**Collected data entries**
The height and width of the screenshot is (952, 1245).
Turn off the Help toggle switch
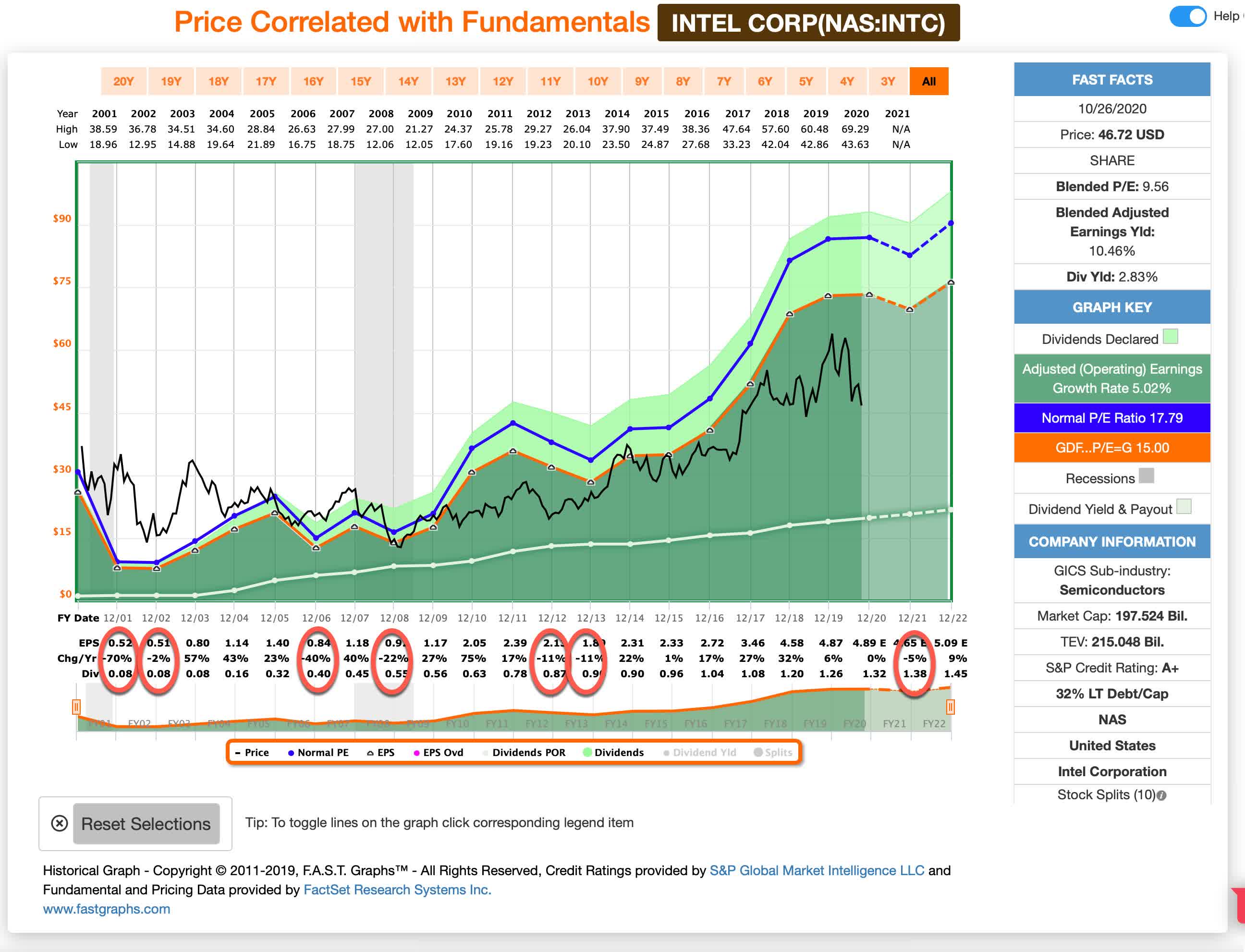tap(1188, 16)
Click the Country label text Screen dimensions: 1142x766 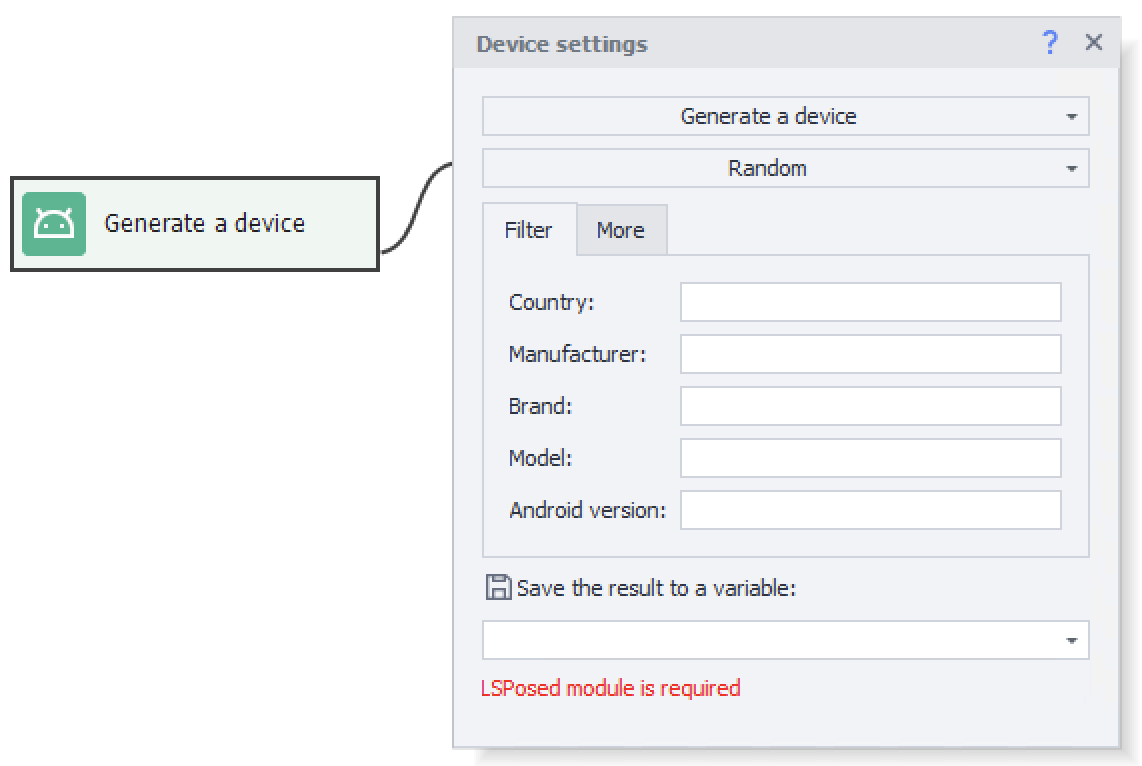[x=549, y=302]
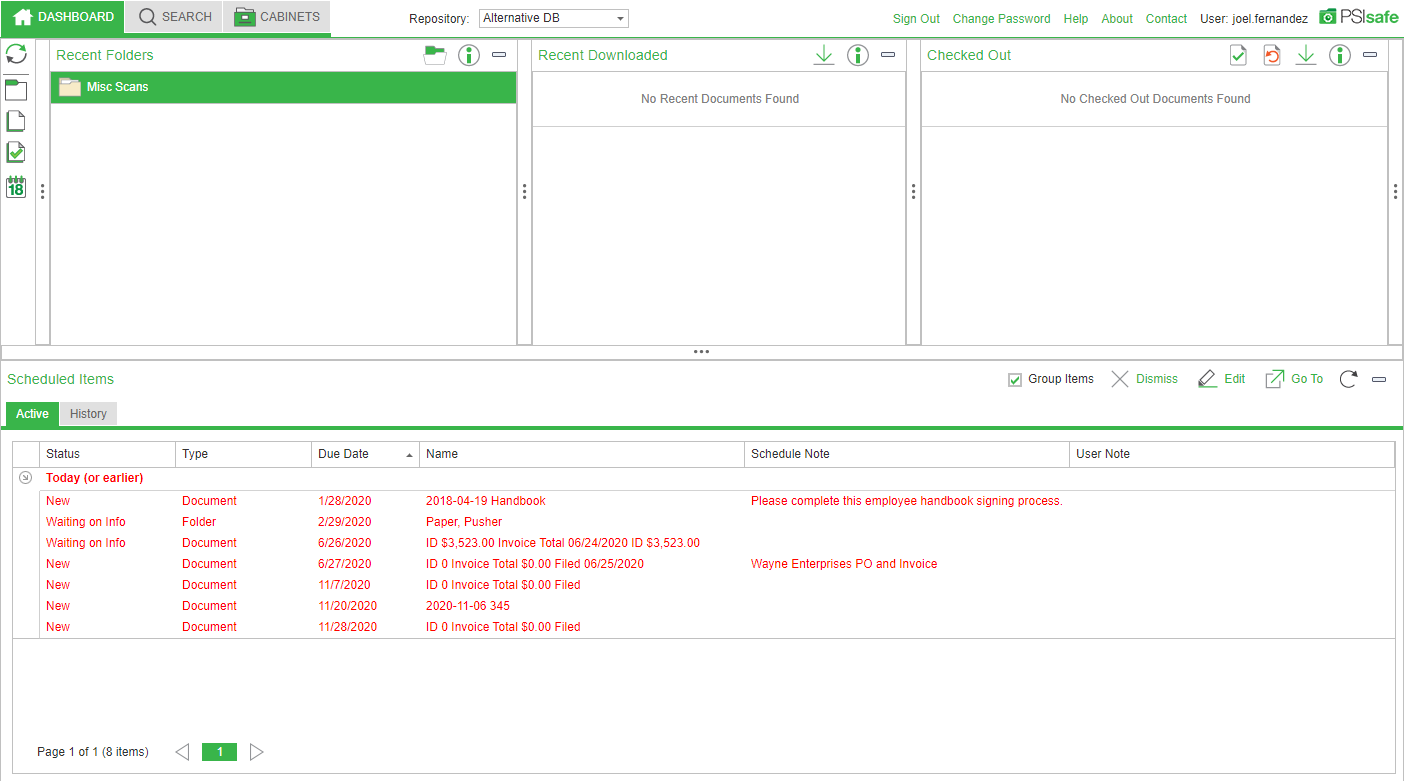Open the CABINETS tab
The height and width of the screenshot is (781, 1404).
pyautogui.click(x=275, y=17)
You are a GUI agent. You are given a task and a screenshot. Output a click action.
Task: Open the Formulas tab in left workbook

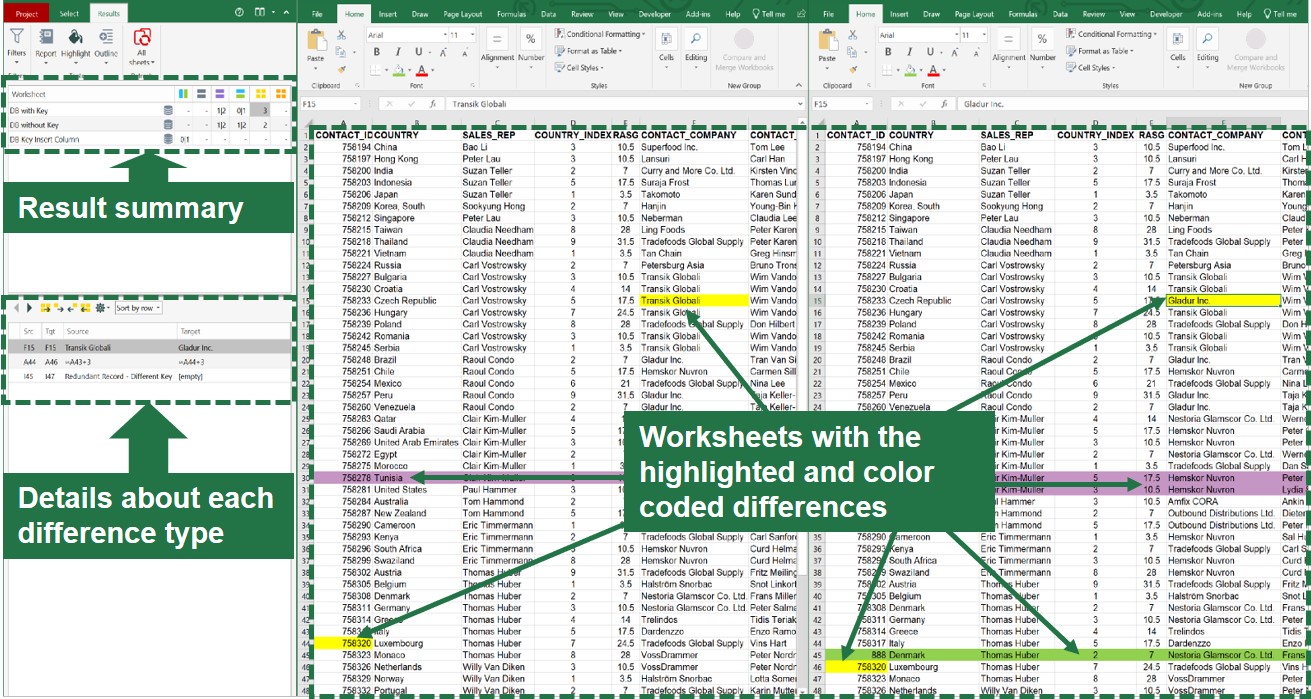click(511, 14)
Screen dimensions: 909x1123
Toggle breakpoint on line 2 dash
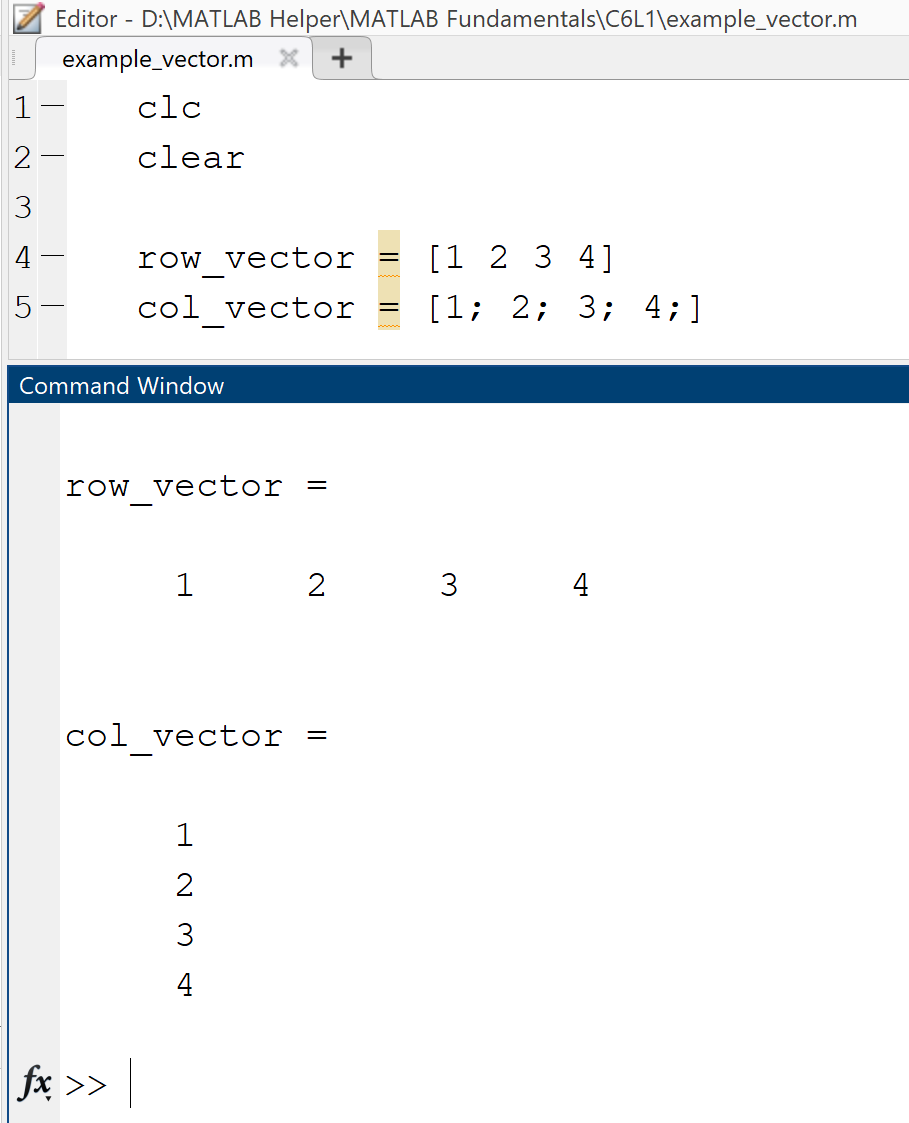(52, 156)
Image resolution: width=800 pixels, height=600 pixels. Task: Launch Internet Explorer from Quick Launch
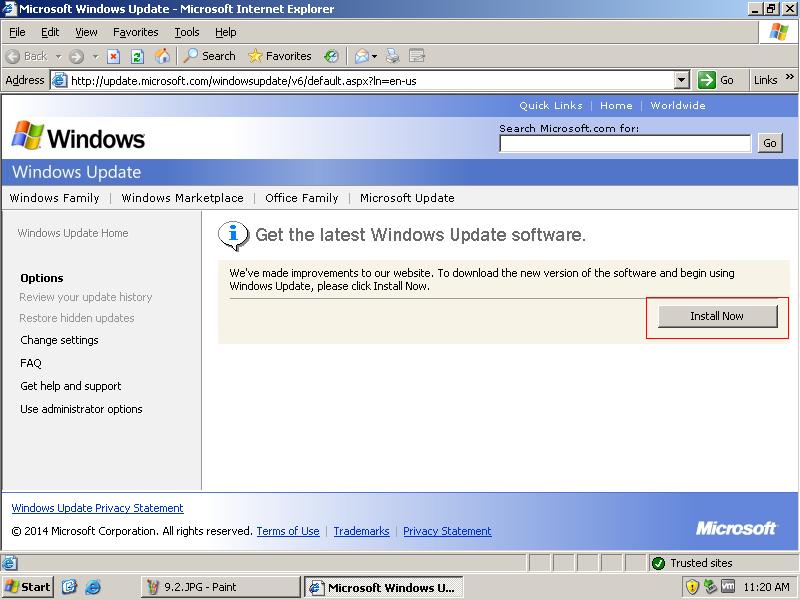[93, 587]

**How to complete this task**
Print exactly the line containing "Task: Open the Formulas tab in left workbook" and every line after it through the final line above, and leave all pictures out.

**Output for this task**
Task: Open the Formulas tab in left workbook

click(511, 14)
Screen dimensions: 909x1123
Toggle breakpoint on line 2 dash
(52, 156)
Image resolution: width=800 pixels, height=600 pixels. Task: Launch Internet Explorer from Quick Launch
[93, 587]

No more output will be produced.